Seneca, the younger (Lucius Annaeus Seneca) [key], c.3 b.c.–a.d. 65, Roman philosopher, dramatist, and statesman, b. Corduba (present-day Córdoba), Spain. He was the son of Seneca the elder. The younger Seneca went to Rome in his childhood, studied rhetoric and philosophy, and earned renown as an orator when still a youth. He was exiled to Corsica by Claudius (a.d. 41) ostensibly because of his intimacy with Julia, Claudius' brother Germanicus' daughter. In a.d. 49 he was recalled at the urgings of Agrippina the Younger to become tutor of the young Nero. In the first years of Nero's reign Seneca was virtual ruler with Afranius Burrus, and their influence on the emperor was probably for the best. But the ascendancy of Poppaea, Nero's wife, brought about first the death of Agrippina (a.d. 59), then that of Burrus (a.d. 62). Seneca asked to retire.
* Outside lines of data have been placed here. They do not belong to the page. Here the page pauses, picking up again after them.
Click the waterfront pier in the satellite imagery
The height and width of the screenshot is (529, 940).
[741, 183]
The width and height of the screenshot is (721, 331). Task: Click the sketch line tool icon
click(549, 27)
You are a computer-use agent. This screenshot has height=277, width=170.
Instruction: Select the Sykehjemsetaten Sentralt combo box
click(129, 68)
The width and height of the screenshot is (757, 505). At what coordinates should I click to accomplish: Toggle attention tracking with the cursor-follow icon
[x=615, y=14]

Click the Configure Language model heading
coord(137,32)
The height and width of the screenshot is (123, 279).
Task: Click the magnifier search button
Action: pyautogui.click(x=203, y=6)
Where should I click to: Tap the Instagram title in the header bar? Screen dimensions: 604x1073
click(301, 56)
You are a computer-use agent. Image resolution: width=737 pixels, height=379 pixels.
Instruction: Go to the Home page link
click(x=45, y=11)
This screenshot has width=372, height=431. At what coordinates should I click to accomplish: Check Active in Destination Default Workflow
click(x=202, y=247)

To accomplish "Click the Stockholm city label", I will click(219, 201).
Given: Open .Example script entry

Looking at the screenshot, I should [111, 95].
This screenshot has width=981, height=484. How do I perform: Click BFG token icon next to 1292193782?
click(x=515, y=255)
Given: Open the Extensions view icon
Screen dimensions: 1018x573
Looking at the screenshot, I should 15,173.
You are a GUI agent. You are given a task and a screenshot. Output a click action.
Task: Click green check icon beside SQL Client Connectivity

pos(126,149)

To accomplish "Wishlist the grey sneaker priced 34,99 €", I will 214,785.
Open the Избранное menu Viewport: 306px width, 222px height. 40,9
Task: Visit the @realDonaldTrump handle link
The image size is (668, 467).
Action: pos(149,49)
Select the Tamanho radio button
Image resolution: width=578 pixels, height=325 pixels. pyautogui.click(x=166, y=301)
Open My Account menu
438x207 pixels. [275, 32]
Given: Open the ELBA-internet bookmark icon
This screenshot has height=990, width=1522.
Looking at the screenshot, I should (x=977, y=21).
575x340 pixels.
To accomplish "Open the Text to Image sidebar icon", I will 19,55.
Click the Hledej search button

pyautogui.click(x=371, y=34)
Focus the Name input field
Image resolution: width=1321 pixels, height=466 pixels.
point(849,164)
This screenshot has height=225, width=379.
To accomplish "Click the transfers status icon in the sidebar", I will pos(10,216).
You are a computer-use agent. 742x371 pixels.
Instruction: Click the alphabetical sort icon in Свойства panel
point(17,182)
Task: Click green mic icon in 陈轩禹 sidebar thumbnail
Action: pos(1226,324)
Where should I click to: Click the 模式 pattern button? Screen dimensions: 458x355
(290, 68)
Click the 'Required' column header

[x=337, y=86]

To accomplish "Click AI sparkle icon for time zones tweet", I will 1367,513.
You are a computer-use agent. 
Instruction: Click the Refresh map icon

He had amassed a huge fortune and wanted no more of court life. Accusations of conspiracy were finally leveled at Seneca, who, instructed to commit suicide, slashed his veins in his bath. His death scene was considered remarkably noble by the Romans.
Seneca was a Stoic, and his writings show a high, unselfish nobility considerably at variance with his own life, in which greed, expediency, and even connivance at murder figured. The nature of his life raises the philosophical question: Can a person be considered good while also engaging with the imperfect world in which he lives? His Epistolae morales ad Lucilium are essays on ethics written for his friend Lucilius Junior, to whom he also addressed Quaestiones naturales, philosophical—rather than scientific—remarks about natural phenomena. The so-called Dialogi of Seneca include essays on anger, on divine providence, on Stoic impassivity, and on peace of soul. Other moral essays have also survived, notably De elementia, on the duty of a ruler to be merciful, and De beneficiis, on the award and reception of favors. The Apocolocyntosis is a satire on the apotheosis of Claudius.
The most influential of his works, at least in so far as European literature is concerned, were his tragedies. For many years it was thought that his extremely violent and gory plays were written for recitation and not for stage performance; now many believe that they were performed in front of audiences. Eight plays, based on Greek models, are accepted as his—Hercules Furens, Medea, Troades, Phaedra, Agamemnon, Oedipus, Phoenissae, and Thyestes. A ninth and tenth, Hercules Oetaeus and Octavia, are now ascribed to a later imitator. Although his drama has been deprecated in modern times, no author had a stronger influence on Renaissance tragedy than Seneca. His atmosphere of gloom, his horrors, his rhetoric and bombast, his stoicism, were all essential contributions to the forming of Renaissance tragedy. The most significant play influenced by Seneca was Thomas Kyd's The Spanish Tragedy.
See S. Bartsch et al., ed., Complete Works of Lucius Annaeus Seneca (2010–); biography by E. Wilson (2014); studies by M. D. Griffin (1976), V. Sorenson (tr. 1984), D. and E. Henry (1985), M. Griffin (1992), and J. Romm (2014).